In [15], multivoxel pattern analysis is applied to investigate the specificity of brain activation patterns induced by acupuncture stimulations at a vision-related acupoint (GB37) and a nearby nonacupoint (NAP). Results showed that multiple areas could differentiate the neural response patterns induced by stimulation at the two sites with higher accuracy above the chance level [15]. Rauch et al. also studied effects of the local anesthetic Lidocaine on BOLD activity in V1 of nonhuman primates. Using independent component analysis (ICA), they describe and quantify the pharmacodynamics and spatial distribution of Lidocaine effects on visually evoked V1 BOLD signal in a dose-dependent manner [16].

In [17], fMRI was used to investigate differences in neural activity between subjects that can modulate their tinnitus by jaw protrusion and normal hearing controls. Lanting et al. measured responses to bilateral sound and responses to jaw protrusion. The auditory system responded to both sound and jaw protrusion [17]. In the experiments by [18], participants identified speech sounds masked by varying noise levels while blood oxygenation signals were recorded with fMRI. Accuracy and response time were used to characterize the behavior of sensory and decision components of the perceptual system.

2.4. Emotional Research

Emotion plays a significant role in goal-directed behavior, but people yet know very little about its neural basis. In several psychological models the cardinal dimensions that characterize the emotion space are considered to be valence and arousal. In [19], 3T fMRI was used to reveal brain areas that show valence- and arousal-dependent BOLD signal responses. Influential theories of human emotion argue that subjective feeling states involve representation of bodily responses elicited by emotional events. Individual differences in intensity of emotional experience reflect variation in sensitivity to bodily responses. Critchley et al. measured regional brain activity by fMRI during an interoceptive task wherein subjects judged the timing of their own heartbeats. They observed enhanced activity in insula, somatomotor, and cingulate cortices [20].

2.5. Neurosurgical Planning

Since neurosurgery relies on a precise delineation of the structural and functional aspects of brain, the role for fMRI in neurosurgical planning is very significant. The need for individualized maps of brain function is enhanced when the presence of a tumor alters the expected location of a function or when the location of the tumor is in an area with an uncertain function. fMRI does provide a source of precise functional and structural information for neurosurgery [2]. Many examples illustrated the potential advantage of functional and anatomical information for surgical treatment of brain tumors.

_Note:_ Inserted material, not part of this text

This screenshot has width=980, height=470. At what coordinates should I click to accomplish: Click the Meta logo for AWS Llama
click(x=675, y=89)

Recently, a cohort of neurosurgical patients are participants in a protocol at Columbia to evaluate the potential applications of fMRI for neurosurgical planning. These patients receive a standard battery of tasks targeted to localize language, sensory, motor, and visual areas both as candidates for surgery and as postsurgical patients. The objective of this investigation is to determine the potential role of functional mapping for neurosurgical procedures [2].

2.6. Pain Management

The experience of chronic and persistent pain is a debilitating condition for which the role of cortical processing is not well understood. The ability to use environmental stimuli to predict impending harm is critical for survival. Such predictions should be available as early as they are reliable. Chains of successively earlier predictors are studied in terms of higher-order relationships and have inspired computational theories such as temporal difference learning. However, there is yet no adequate neurobiological account of how this learning occurs. In [8], by fMRI study of higher-order aversive conditioning, a computational strategy is described that humans use to learn predictions about pain.

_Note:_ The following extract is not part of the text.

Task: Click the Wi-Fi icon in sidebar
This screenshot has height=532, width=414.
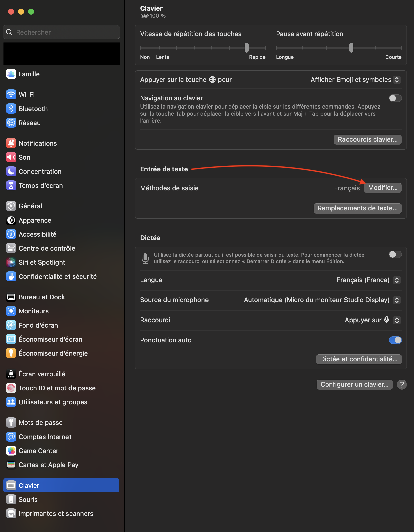Action: point(11,95)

People have focused on the identification of cortical areas that are modified by the reduction of pain following pain therapy. Recent studies indicate that the cortical representation of sympathetically maintained pain involves specific and identifiable cortical activity, as well as does the relief of that pain achieved by a peripheral nerve block procedure. The preliminary studies suggest a wide range of other approaches using fMRI to investigate cortical representations of specific pain types and, therefore, potential specific therapy options [2].

2.7. Others

With the ability to image the entire 3D volume of human brain, fMRI is capable of isolating many simultaneous and coordinated brain events. The multilevel view of brain activity can include executive functions and high-level cognitive tasks simultaneously with the inputs such as vision and audition. Methods can also be developed to identify brain structures involved with visual perception, language generation, comprehension of sequential information as in a video, the execution of visually guided responses, and problem solving. These aspects of brain function have not previously been scrutinized with such precision in neuroscience [2]. Many more applications can be explored. For example, Kannurpatti et al. studied neural and vascular variability and the fMRI-BOLD response in normal aging [21].

3. Processing Technology

3.1. Formulations and Basic Processing

Formulization and basic fMRI processing technologies are always useful to bring upgraded hardware and software. For example, fMRI is very sensitive to artifacts created by head motion and magnetic field deformation. It is thus necessary to attenuate these artifacts in order to obtain correct activation patterns. A model-based method is introduced in [22] to remove motion artifacts in short-duration movements. The algorithm can account for head movement and field deformations due to movements within and outside of the field of view [22]. On the other hand, the power of fMRI in assessing neural activities is hampered by intersubject variations in basal physiologic parameters, which may not be related to neural activation but has a modulatory effect on fMRI signals. Therefore, normalization of fMRI signals is useful in reducing variations and improving sensitivity [23].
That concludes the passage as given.